Romeo and two of his brothers, all pilots, felt they would have better luck finding Earhart than the slew of past adventurers, many of whom were sailors.

“We always felt that a group of pilots were the ones that are going to solve this, and not the mariners,” Romeo told WSJ.

They tried to game Earhart’s flight path by studying her direction, location and fuel levels based on radio messages received by Itasca, the US Coast Guard vessel stationed near Howland Island to assist Earhart in landing and refueling.

Tony Romeo, a pilot and a former US Air Force intelligence officer who sold all his commercial properties to pay for his search, told The Wall Street Journal he thinks he found part of Earhart’s plane resting on the ocean floor. Bettmann Archive

They then drew up a search area based on where they thought Earhart was most likely to have crashed. 

Romeo spent $11 million to fund the trip and the high-tech gear.

Key to the search was an underwater “Hugin” drone.

His 16-person expedition launched in early September from Tarawa, Kiribati, a port near Howland Island, aboard a research vessel. 

The team’s unmanned submersible scanned 5,200 square miles of ocean floor, and after about a month, it captured a blurry image of an airplane-like object 5,000 meters beneath the surface within 100 miles of Howland Island.

Romeo says that his sonar image of an aircraft-shaped object in the Pacific Ocean may well be Earhart’s Lockheed 10-E Electra. Insatgram @deep.sea.vision

However, the Earhart hunters didn’t find the intriguing drone image until three months into their trip, and by then it wasn’t feasible to backtrack, Romeo said.

He told WSJ he plans to make another excursion to get better pictures to hopefully help experts solve the decades-old mystery.

Dorothy Cochrane, a curator in the aeronautics department of the Smithsonian Institution’s National Air and Space Museum, told the outlet the area where the image was taken lines up with where Earhart scholars believe she might have been before she vanished.

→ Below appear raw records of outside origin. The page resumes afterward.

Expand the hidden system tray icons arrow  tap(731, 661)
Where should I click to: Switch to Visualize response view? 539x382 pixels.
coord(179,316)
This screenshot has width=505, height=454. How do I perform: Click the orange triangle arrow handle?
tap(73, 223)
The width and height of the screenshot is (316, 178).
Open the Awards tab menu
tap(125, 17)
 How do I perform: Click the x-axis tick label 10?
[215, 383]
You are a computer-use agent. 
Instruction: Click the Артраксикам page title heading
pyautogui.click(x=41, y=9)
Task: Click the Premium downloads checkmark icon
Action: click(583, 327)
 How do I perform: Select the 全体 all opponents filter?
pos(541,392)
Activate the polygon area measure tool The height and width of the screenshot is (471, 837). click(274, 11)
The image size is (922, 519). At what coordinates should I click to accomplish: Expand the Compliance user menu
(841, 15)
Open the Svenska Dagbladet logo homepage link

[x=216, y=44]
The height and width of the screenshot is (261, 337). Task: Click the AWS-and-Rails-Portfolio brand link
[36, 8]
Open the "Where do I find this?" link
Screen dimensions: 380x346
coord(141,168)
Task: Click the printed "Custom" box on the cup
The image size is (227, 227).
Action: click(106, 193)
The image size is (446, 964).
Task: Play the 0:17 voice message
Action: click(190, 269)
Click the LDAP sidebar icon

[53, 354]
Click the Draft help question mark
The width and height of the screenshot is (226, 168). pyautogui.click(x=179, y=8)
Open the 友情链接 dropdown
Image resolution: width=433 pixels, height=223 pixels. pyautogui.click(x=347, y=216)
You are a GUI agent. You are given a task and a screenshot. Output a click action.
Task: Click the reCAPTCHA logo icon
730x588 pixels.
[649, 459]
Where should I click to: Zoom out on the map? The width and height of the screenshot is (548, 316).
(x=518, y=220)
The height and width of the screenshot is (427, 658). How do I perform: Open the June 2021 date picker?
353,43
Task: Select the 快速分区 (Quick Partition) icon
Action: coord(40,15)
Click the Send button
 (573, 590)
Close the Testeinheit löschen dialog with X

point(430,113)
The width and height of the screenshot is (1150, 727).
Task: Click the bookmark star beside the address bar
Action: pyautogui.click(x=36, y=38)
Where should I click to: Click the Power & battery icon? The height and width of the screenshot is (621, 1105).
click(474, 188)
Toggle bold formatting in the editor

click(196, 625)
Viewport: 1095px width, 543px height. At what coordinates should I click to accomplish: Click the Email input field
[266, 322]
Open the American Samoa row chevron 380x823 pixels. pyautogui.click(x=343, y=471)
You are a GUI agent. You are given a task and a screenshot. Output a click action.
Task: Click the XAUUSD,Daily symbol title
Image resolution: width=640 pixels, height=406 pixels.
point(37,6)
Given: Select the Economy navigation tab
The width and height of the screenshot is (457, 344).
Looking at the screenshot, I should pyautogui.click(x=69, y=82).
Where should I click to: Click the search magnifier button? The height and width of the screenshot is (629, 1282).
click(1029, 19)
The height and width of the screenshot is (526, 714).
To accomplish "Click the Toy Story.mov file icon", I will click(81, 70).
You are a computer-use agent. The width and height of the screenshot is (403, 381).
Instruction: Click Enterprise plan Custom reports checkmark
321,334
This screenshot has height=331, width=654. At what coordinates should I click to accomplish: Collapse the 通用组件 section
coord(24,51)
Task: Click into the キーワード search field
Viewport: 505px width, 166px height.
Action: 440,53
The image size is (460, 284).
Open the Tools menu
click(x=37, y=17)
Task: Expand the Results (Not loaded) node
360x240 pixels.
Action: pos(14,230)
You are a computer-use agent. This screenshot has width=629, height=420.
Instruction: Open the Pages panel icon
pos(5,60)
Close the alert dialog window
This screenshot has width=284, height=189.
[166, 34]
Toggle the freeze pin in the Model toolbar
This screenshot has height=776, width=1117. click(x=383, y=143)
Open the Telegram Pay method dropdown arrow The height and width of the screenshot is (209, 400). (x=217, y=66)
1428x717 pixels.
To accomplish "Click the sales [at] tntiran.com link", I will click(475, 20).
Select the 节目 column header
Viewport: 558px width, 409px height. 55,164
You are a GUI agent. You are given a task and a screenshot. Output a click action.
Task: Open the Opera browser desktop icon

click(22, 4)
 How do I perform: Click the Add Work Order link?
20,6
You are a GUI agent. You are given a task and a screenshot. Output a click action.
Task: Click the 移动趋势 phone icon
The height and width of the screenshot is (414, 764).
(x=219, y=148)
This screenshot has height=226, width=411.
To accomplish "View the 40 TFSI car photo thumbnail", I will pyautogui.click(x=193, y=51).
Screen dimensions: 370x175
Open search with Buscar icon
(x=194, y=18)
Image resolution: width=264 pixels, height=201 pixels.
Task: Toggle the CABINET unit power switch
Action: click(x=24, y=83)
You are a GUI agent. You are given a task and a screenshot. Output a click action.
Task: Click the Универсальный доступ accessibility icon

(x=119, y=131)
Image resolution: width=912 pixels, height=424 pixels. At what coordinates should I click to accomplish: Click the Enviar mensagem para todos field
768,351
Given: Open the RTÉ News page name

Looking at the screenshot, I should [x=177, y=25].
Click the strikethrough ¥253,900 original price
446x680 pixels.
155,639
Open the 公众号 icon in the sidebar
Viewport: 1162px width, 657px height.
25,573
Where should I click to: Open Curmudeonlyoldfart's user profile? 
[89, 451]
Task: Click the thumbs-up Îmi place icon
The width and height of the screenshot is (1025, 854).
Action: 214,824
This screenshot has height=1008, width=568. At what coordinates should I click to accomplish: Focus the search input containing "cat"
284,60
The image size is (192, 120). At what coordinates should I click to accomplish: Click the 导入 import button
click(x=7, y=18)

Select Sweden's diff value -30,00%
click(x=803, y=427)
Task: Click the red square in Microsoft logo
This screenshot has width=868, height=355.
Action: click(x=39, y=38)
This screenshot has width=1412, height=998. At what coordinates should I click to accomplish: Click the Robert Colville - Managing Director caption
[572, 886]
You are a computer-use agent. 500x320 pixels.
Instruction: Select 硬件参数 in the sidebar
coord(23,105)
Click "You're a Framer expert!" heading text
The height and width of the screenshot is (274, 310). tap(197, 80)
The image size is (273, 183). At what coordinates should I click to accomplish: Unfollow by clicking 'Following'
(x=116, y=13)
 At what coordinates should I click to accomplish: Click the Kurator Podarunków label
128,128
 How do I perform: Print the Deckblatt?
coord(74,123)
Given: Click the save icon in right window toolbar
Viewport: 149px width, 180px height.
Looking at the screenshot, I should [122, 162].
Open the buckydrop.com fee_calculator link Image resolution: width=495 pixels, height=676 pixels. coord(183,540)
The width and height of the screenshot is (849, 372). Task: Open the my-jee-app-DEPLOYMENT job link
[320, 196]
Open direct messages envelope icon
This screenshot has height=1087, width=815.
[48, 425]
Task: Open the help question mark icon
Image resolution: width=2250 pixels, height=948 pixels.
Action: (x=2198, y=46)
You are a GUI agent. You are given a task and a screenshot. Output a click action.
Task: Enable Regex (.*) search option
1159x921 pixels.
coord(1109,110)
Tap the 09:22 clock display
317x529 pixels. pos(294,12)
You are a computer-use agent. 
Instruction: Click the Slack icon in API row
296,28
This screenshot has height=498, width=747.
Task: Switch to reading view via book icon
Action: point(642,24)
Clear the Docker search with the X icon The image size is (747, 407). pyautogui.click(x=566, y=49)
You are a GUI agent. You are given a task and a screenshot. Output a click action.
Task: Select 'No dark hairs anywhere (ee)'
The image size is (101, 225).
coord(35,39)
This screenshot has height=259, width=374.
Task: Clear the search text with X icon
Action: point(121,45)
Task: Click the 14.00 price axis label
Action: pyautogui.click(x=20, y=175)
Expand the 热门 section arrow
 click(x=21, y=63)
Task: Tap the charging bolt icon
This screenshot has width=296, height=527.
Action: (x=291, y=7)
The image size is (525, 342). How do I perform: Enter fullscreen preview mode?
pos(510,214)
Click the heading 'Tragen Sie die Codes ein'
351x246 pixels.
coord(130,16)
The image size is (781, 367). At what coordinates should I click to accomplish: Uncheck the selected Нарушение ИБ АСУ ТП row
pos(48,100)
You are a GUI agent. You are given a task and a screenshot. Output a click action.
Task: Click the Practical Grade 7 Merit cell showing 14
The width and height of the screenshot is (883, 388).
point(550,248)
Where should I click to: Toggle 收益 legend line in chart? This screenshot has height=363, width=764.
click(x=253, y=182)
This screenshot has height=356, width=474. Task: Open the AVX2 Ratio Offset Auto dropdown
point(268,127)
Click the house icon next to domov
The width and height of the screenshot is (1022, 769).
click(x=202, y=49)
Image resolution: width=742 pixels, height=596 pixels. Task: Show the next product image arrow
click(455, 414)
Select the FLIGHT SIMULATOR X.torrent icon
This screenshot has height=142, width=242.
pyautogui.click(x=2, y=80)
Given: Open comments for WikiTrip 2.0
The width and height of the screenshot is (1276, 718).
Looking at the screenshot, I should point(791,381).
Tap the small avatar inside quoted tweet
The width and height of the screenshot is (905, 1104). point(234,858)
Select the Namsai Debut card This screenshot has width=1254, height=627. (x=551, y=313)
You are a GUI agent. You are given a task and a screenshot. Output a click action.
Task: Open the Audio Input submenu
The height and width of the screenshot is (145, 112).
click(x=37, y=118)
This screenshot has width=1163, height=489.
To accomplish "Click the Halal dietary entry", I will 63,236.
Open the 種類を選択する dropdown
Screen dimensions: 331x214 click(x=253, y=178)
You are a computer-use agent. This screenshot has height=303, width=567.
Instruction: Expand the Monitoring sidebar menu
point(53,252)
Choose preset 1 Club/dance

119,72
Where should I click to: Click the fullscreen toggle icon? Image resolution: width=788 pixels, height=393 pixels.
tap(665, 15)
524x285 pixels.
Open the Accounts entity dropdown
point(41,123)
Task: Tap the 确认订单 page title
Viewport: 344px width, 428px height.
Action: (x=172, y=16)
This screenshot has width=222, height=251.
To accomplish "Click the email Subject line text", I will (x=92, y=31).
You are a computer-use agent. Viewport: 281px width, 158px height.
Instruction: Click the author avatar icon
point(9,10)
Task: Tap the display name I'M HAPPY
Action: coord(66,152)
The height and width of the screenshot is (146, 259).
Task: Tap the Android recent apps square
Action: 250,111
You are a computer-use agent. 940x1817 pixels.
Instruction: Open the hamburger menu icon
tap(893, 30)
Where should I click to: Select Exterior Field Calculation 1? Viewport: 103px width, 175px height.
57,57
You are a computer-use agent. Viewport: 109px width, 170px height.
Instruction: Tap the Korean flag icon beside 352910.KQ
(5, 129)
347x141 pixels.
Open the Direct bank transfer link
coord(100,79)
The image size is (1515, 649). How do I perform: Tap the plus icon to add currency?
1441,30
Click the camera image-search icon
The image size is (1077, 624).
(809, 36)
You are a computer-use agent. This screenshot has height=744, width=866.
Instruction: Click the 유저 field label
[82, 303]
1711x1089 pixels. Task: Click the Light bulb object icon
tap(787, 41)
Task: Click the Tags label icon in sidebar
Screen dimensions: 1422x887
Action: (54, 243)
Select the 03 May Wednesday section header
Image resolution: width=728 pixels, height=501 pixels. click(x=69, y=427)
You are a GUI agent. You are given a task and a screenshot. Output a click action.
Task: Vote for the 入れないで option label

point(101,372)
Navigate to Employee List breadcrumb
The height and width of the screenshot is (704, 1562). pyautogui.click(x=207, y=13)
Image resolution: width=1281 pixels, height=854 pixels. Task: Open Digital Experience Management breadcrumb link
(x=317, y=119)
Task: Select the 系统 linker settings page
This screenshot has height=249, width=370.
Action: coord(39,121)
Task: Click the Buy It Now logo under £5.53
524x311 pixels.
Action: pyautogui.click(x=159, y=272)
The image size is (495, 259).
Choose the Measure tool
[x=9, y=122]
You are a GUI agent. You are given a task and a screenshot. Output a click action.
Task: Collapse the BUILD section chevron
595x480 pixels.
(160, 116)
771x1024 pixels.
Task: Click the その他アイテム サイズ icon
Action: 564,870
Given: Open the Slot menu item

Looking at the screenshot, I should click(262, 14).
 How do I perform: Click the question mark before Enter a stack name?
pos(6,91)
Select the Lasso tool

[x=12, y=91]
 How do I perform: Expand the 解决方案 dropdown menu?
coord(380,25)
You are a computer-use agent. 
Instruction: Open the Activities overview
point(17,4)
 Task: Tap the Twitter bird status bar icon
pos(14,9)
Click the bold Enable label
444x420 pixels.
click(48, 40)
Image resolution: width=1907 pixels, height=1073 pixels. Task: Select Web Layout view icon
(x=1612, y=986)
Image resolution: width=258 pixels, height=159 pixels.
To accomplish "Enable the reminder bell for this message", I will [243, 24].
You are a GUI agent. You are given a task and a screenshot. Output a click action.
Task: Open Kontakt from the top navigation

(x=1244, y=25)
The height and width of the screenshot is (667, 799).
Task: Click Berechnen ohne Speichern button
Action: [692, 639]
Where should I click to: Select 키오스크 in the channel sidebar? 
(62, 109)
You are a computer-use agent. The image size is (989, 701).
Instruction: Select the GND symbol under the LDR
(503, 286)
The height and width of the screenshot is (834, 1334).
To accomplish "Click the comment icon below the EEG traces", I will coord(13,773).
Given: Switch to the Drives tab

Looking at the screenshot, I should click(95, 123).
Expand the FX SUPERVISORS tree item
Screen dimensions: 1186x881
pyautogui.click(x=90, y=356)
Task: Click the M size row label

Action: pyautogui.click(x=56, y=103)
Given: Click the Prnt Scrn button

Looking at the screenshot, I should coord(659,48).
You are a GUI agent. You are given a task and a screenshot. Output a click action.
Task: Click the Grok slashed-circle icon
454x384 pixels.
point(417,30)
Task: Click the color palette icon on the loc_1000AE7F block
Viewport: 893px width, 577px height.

“Until you physically take a look at this, there’s no way to say for sure what that is,” Andrew Pietruszka, an underwater archaeologist who helms deep-ocean searches for missing military aircraft and their soldiers, told the Journal.

On July 2, 1937, Earhart and Fred Noonan, her navigator, took off from Lae, Papua New Guinea, and planned to refuel on uninhabited Howland Island. A runway and refueling station had been built for them so they could journey on to Honolulu and Oakland, Calif., their final destination.

The two encountered a strong headwind in Lae, and operators monitored Earhart’s radio messages as she flew toward Howland — until she went silent.

After 16 days, the US Navy and Coast Guard ended their search for the missing trailblazer, who was declared dead on Jan. 5, 1939.